> Work instruction
Among the entries below, count each line holding the word "computer". Write only the number.

═══ Record set ═══

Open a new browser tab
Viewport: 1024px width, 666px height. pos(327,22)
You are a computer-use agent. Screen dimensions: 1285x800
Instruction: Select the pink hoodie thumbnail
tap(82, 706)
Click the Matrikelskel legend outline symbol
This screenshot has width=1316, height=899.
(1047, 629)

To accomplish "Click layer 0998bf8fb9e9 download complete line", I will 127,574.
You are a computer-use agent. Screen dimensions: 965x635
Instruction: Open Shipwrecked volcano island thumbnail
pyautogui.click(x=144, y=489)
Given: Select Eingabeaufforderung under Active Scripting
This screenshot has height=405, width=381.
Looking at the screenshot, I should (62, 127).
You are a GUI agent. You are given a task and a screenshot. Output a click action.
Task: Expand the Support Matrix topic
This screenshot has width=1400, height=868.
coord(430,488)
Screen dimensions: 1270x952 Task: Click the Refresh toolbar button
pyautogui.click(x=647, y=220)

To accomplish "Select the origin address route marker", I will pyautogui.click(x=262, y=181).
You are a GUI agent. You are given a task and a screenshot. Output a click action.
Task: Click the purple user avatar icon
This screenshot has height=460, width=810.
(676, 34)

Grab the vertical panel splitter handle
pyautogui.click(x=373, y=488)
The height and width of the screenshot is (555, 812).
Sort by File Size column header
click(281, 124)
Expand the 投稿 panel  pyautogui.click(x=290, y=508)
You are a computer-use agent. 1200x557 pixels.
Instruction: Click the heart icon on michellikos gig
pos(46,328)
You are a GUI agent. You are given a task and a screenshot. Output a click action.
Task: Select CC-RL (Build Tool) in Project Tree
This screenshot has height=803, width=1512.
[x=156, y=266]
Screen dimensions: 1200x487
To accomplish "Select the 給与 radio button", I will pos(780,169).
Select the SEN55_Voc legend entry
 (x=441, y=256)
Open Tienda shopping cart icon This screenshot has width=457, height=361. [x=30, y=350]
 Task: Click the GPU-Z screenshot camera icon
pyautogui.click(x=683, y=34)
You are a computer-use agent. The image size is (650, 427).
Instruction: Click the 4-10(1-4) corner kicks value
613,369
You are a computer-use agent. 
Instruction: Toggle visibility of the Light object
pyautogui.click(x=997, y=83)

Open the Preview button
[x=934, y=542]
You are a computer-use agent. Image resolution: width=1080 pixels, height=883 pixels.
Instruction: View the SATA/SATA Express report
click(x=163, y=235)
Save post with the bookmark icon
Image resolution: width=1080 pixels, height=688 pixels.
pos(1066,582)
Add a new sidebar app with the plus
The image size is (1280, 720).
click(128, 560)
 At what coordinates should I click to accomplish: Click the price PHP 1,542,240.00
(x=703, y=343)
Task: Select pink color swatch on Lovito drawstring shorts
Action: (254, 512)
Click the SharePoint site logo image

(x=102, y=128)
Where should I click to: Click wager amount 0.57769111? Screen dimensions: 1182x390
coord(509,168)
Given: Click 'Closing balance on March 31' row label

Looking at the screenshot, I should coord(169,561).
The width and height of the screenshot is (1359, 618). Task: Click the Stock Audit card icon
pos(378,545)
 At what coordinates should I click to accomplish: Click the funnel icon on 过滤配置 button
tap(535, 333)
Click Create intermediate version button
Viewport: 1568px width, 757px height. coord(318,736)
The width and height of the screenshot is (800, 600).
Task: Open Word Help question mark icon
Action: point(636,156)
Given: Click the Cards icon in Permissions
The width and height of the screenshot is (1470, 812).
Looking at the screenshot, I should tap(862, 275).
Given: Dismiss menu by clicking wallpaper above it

═══

> Solution for this exercise
6